Matching dynamics and optima in a multi-agents labor market setting

Mardi | 2015-06-30
Sully 5, 10h30-12h

Christelle GARROUSTE – Cyrille PIATECKI – Yvan STROPPA

One of the greatest difficulties meet on the labor market is that it ensures that all the people who want to work can find a job. But it is not the only one. A second difficulty consists to find a social arrangement which approaches as much as possible the social optimum without forgetting that the optimum can be reached with the rejection of certain candidacies.It seems impossible to solve a social optimum problem of the size of the french labor market because this one is furthermore constituted of 26 million job-seekers and that no computer is capable of managing the matching problem which, surprisingly is not of an excessive complexity – it is of order n3 -, but which quickly collides with the computational capacity of machines, however powerful they may be. It’s the reason why it is essential to study restricted size markets, that is markets of less than 10000 job-seekers, to observe how practical solutions which can be organized as, for example, a geographical progressive balkanization either geographic or by skill level,leads to a departure from the Pareto optimum.In this context, this paper suggests to compare the level of efficiency of a decentralized actually practicable solution with the optimum which would be if only it was possible to collect all necessary information to implement and compute it.

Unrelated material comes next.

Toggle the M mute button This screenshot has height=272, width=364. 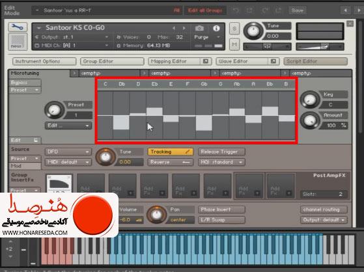234,44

Econometric Methods and Problems in New Classical Macroeconomics

Mardi | 2015-06-23
Sully 5, 16h-17h20

Francesco SERGI

The purpose of this contribution to epistemology and history of recent macroeconomics is to construct a clear understanding about econometric methods and problems in New Classical macroeconomics. Most historical work focused on theoretical or policy implication aspects of this research program, set in motion by Robert Lucas in the early seventies. To the opposite, the empirical and econometric works of New Classical macroeconomics had received little attention.We focus especially on the contributions gathered in Rational Expectations and Econometric Practice, edited in 1981 by Lucas and Thomas Sargent. The main claim of our article is that the publishing of this book must be regarded as a turn in macroeconometric modeling, closely related to Lucas’s conception of models.The analysis of the New Classical macroeconometrics through the Lucas methodology allow us to propose an original historical account of the methods presented in Rational Expectations and Econometric Practice, but also of the problems that flawed this approach.

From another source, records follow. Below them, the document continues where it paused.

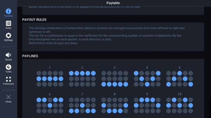211x118 pixels.
Task: Select payline 10 diagram
Action: pos(179,105)
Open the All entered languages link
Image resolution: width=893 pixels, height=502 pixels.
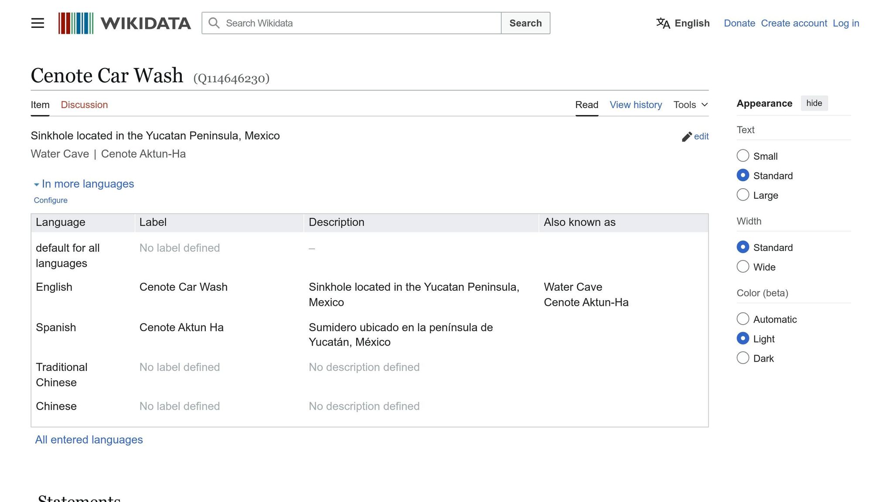point(89,440)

Assessing the role of transmission channels in sovereign risk: a spatial econometrics approach

Mercredi | 2015-06-17
B103 à 12h

CYRILLE DOSSOUGOIN – JEAN-YVES GNABO – Nicolas DEBARSY

The recent financial crisis has shed light on how fast sovereign risk can spread from one economy to another as well as on the dramatic role macroeconomic and financial transmission channels could play for the worldwide economic stability. In the case of Europe for instance, the sovereign debt-related turmoil in Greece was rapidly transmitted to other euro-area countries as materialized by the sharp increase in bond yields spread of the whole area. Such event has led to a growing literature in macroeconomics and financial econometrics interested in better understanding and modelling the phenomenon of  » contagion » . We contribute to this strand of literature by identifying the role of economic, financial, commercial and institutional linkages in the transmission of sovereign risk. Mainly, we study the dynamics of 20 OECD countries bond yield spreads with respect to United States over the period 2008-2012, using spatial dynamic panel data model. This framework allows us to account for interdependences in modelling bond spreads as well as selecting the channel that best explains their dynamic. We find that all considered channels are relevant to capture the diffusion of sovereign risk. However our selection strategy based on information criteria shows that the institutional channel is the most relevant.